## Task
Take the lines below from the one with "You are a computer-use" through the one with "The height and" and print only them, exactly. Don't print the pictures.

Entries shown START

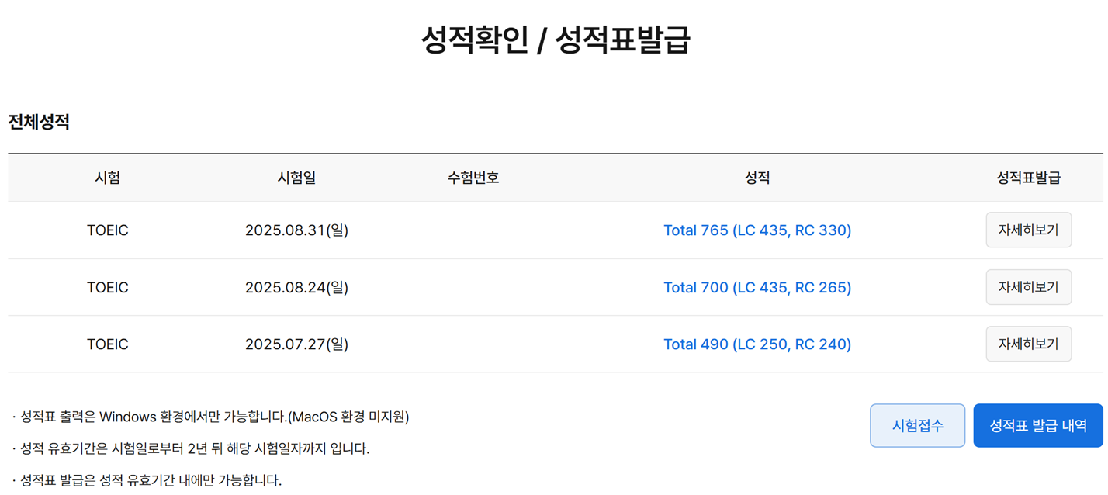Click the 전체성적 section heading
The width and height of the screenshot is (1108, 495).
pos(39,122)
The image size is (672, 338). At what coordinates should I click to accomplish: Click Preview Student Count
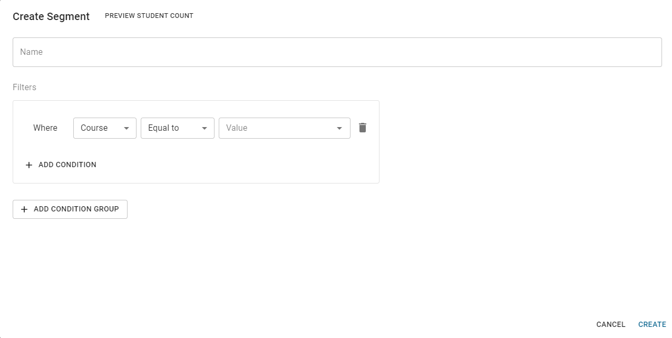point(149,16)
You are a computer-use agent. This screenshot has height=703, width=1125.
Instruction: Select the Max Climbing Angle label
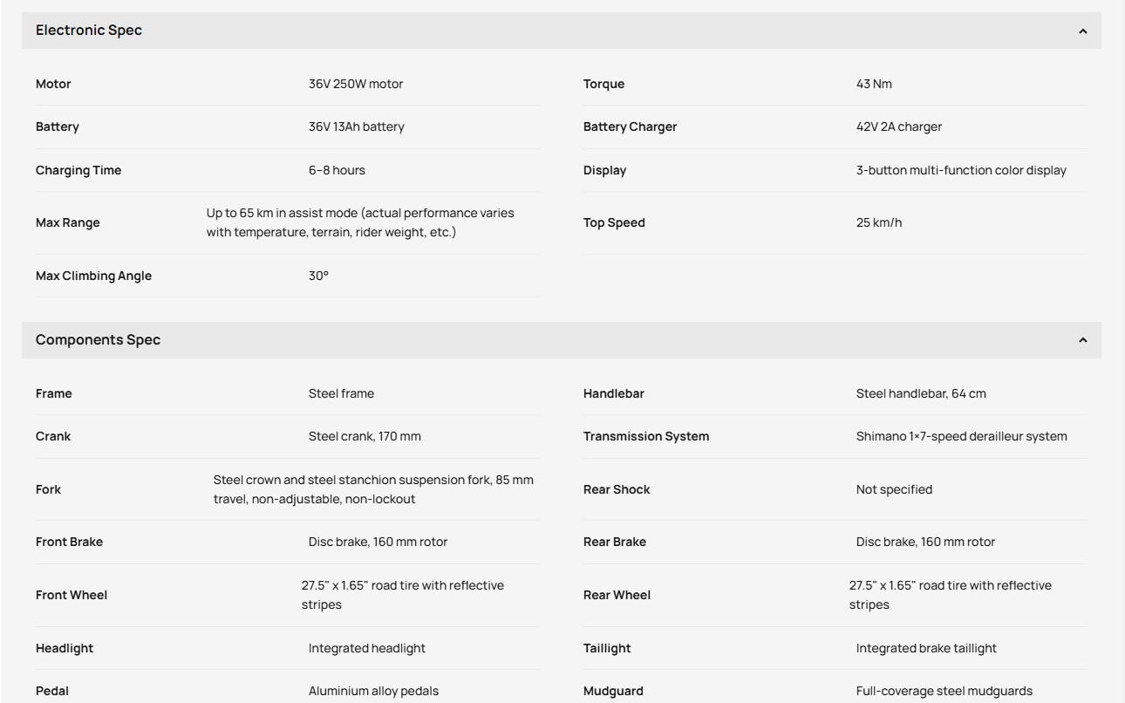point(93,276)
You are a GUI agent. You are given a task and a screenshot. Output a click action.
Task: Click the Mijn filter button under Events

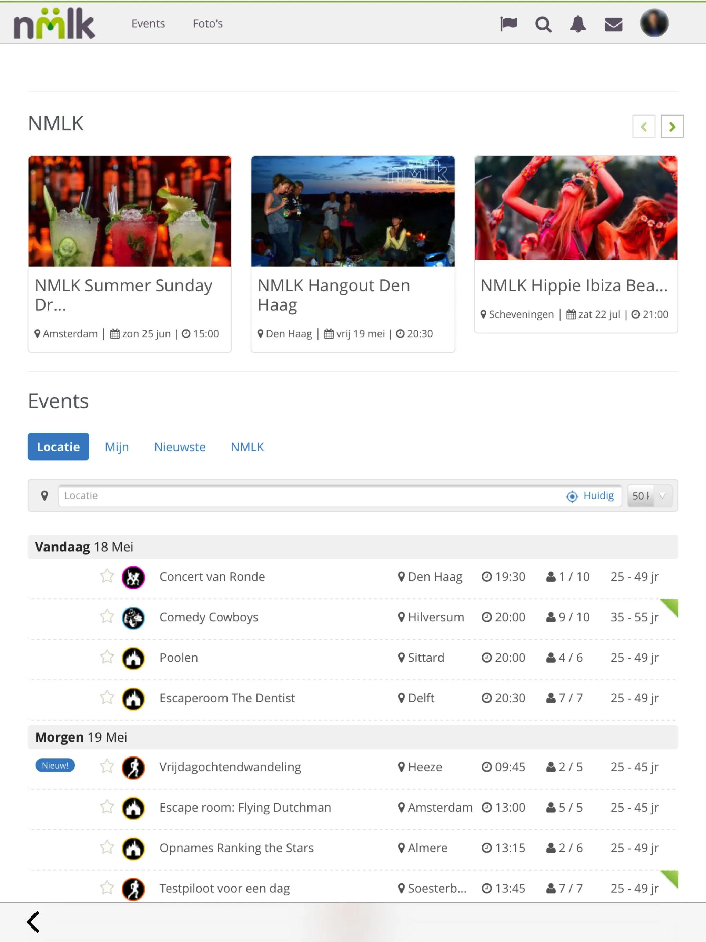pyautogui.click(x=117, y=447)
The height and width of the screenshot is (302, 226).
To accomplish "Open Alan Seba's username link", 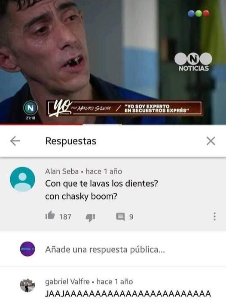I will click(62, 171).
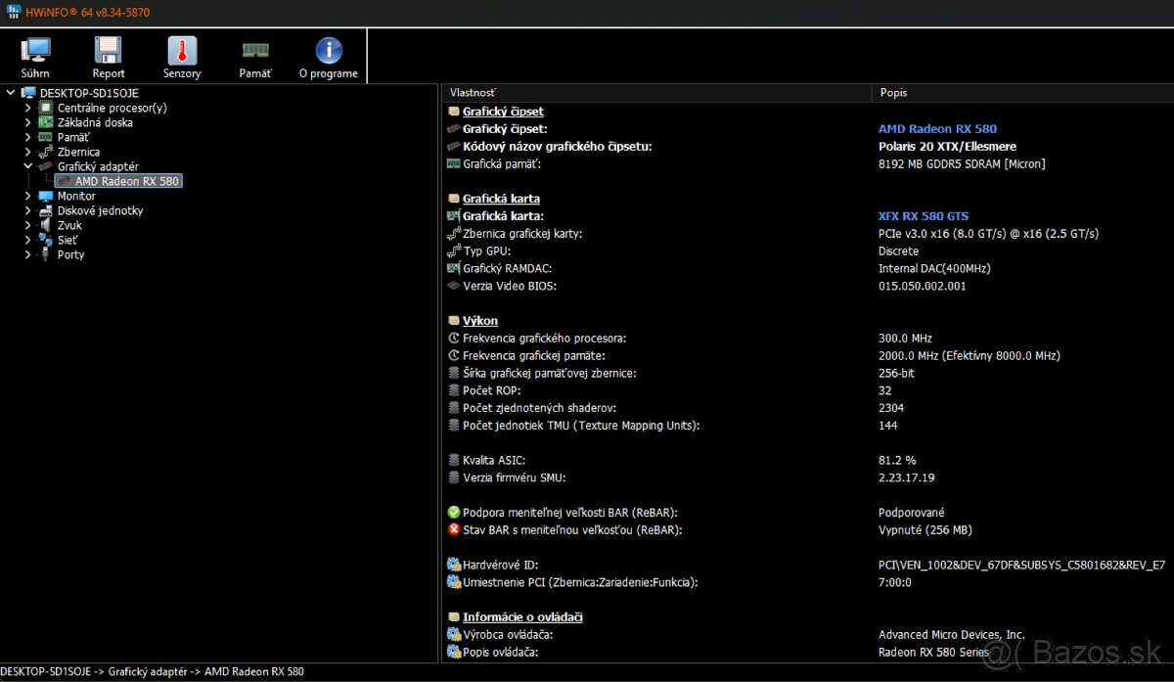Expand the Základná doska tree node
1174x682 pixels.
27,122
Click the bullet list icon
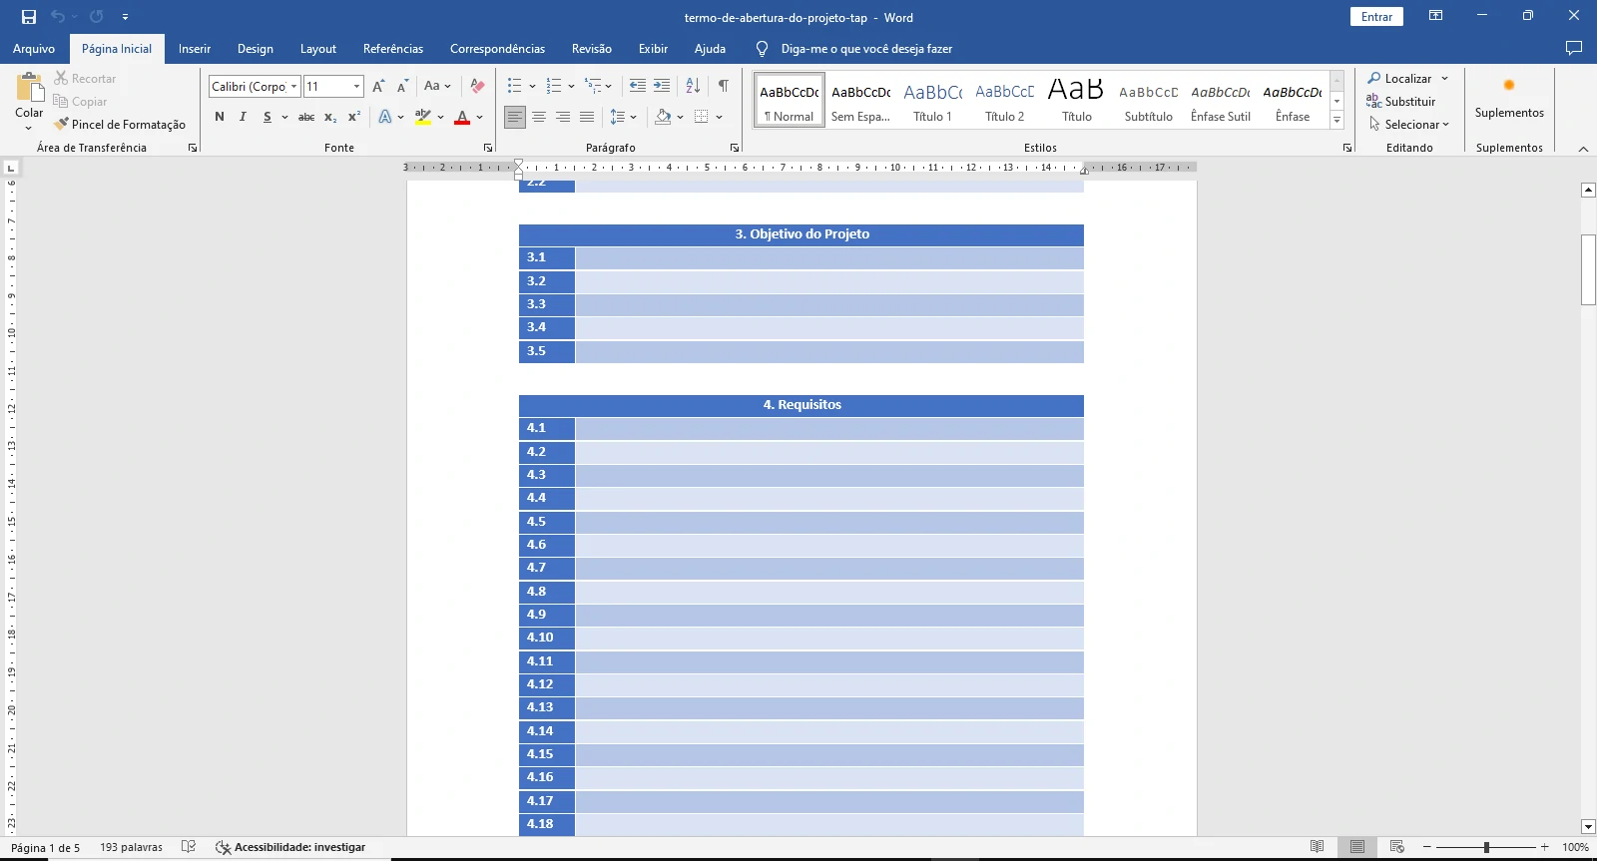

Entries shown END

## Task answer
You are a computer-use agent. This screenshot has height=703, width=1125.
Instruction: Select the Max Climbing Angle label
point(93,276)
You are a GUI agent. You are given a task and a screenshot. Output a click action.
Task: Click the Mijn filter button under Events

pyautogui.click(x=117, y=447)
The height and width of the screenshot is (302, 226).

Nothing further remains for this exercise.